The plaintiffs in the case took issue with several of vitaminwater’s labeling, branding, and marketing practices. The beverage company, acquired by Coca-Cola in 2007, gave names like “defense,” “rescue,” and “endurance” to its drinks. To the CSPI and others, this implied some sort of health benefit.

Vitaminwater also has brands with flavors labeled dragonfruit, kiwi-strawberry, and acai-blueberry-pomegranate, but the plaintiffs say that these often contain less than half a percent of actual juice per serving.

In 2010, Coca-Cola sought to have the suit dismissed, but instead a U.S. District Court judge ruled that the plaintiffs “sufficiently state a claim that defendants have violated FDA regulations by making health claims about vitaminwater even though it does not meet required minimum nutritional thresholds,” and allowed the case to proceed.

The recent decision of the U.S. Magistrate Judge [PDF] is a double-edged sword for the plaintiffs.

While the magistrate agreed that the plaintiffs had standing to sue based on their claims of being misled into believing that vitaminwater offered unsubstantiated health benefits or was somehow healthier than other sugary beverages, he also found that the nature of bottled beverage purchases made it impossible to figure damages for the entire class.

First, the amount of damages that would be paid to each claimant would likely be tiny. Second, customers pay a wide range of prices for vitaminwater products, based on where the items are purchased and which size is bought. Thus, even though the plaintiffs may have been misled as a group, the judge felt they had “not presented a class-wide damages model that can be used based on common proof, or a reliable method of distributing damages to putative class members.”

The magistrate’s recommendations will now be handed off to the U.S. District Court judge overseeing the case, who will likely agree.

Coca-Cola is pleased as punch that it may not have to pay any damages if it ultimately loses the case, but still maintains that the allegations are “without merit and will ultimately be rejected.”

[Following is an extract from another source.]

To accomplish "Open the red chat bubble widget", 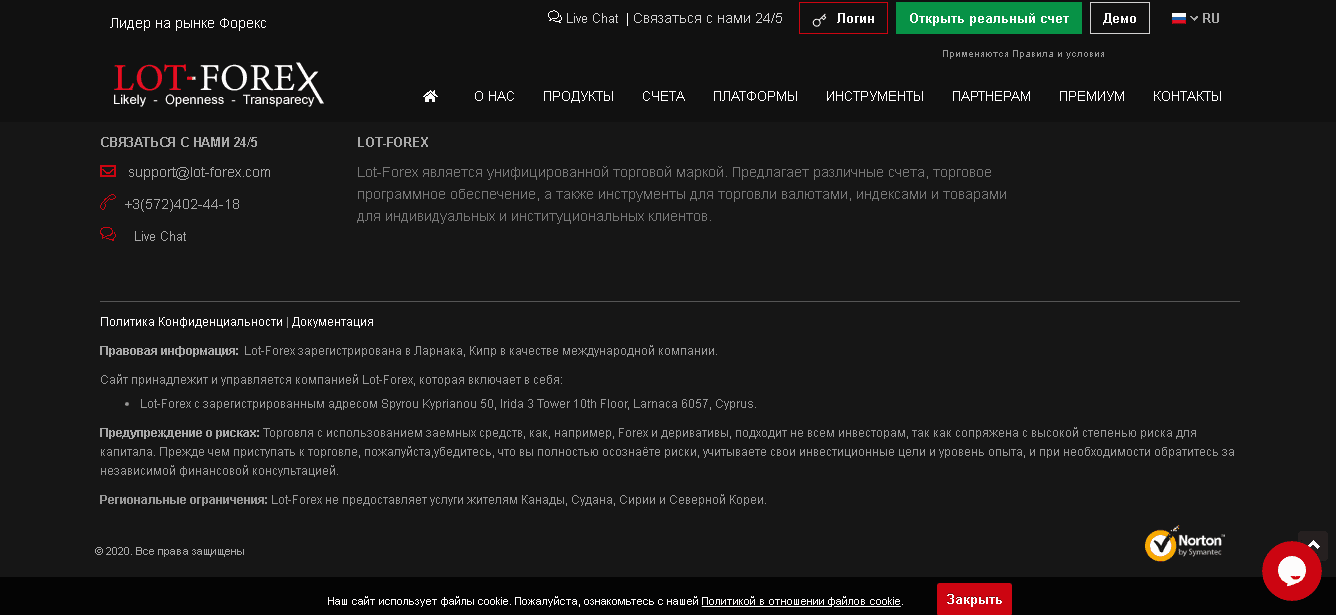I will [1291, 570].
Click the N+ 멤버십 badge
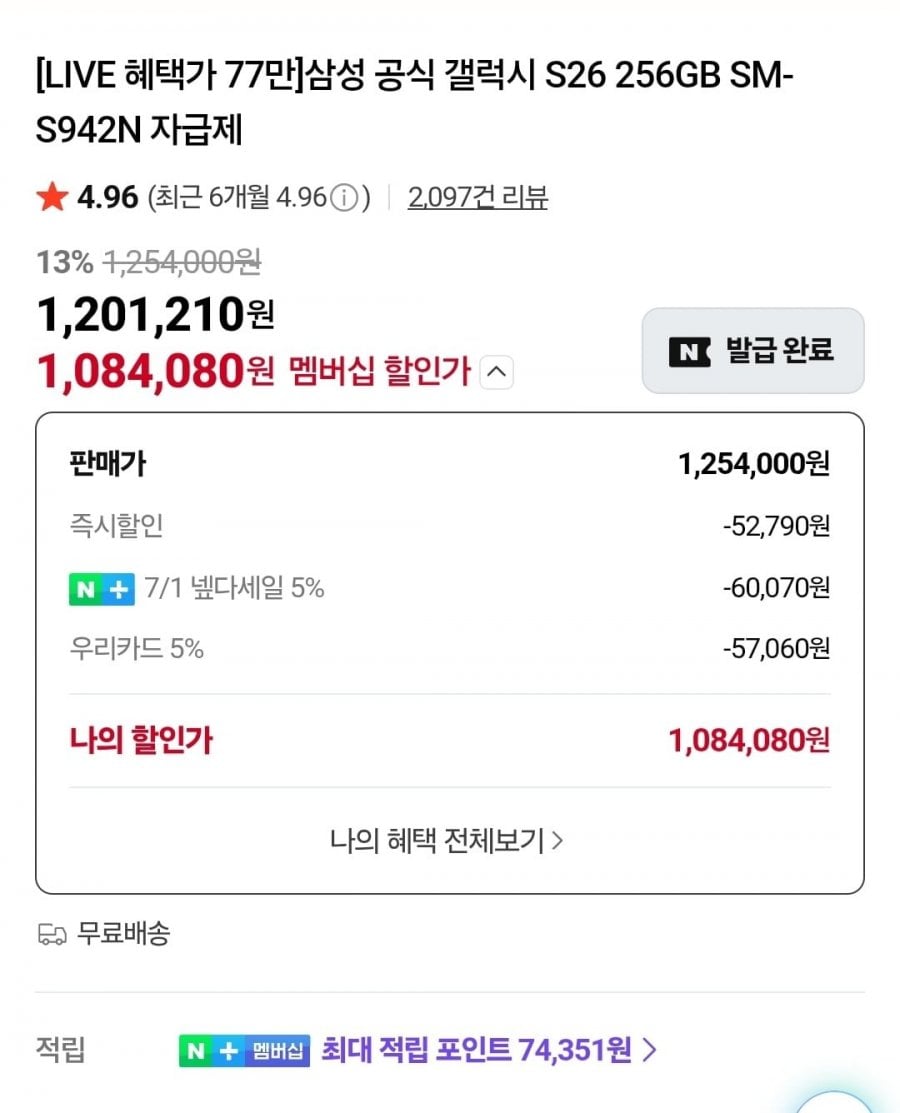Screen dimensions: 900x1113 click(244, 1051)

In spite of the recommendation that the plaintiffs not be able to seek damages as a class, the CSPI appears to be unfazed.

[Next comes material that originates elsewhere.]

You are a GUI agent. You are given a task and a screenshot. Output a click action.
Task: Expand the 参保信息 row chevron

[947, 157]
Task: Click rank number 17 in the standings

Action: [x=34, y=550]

“The marketing of vitaminwater will go down in history as one of the boldest and brashest attempts ever to affix a healthy halo to what is essentially a junk food, a non-carbonated soda,” said CSPI executive director Michael F. Jacobson. “Vitaminwater, like Coca-Cola itself, promotes weight gain, obesity, diabetes, heart disease, and cannot deliver on any of the dishonest claims it has made over the years.”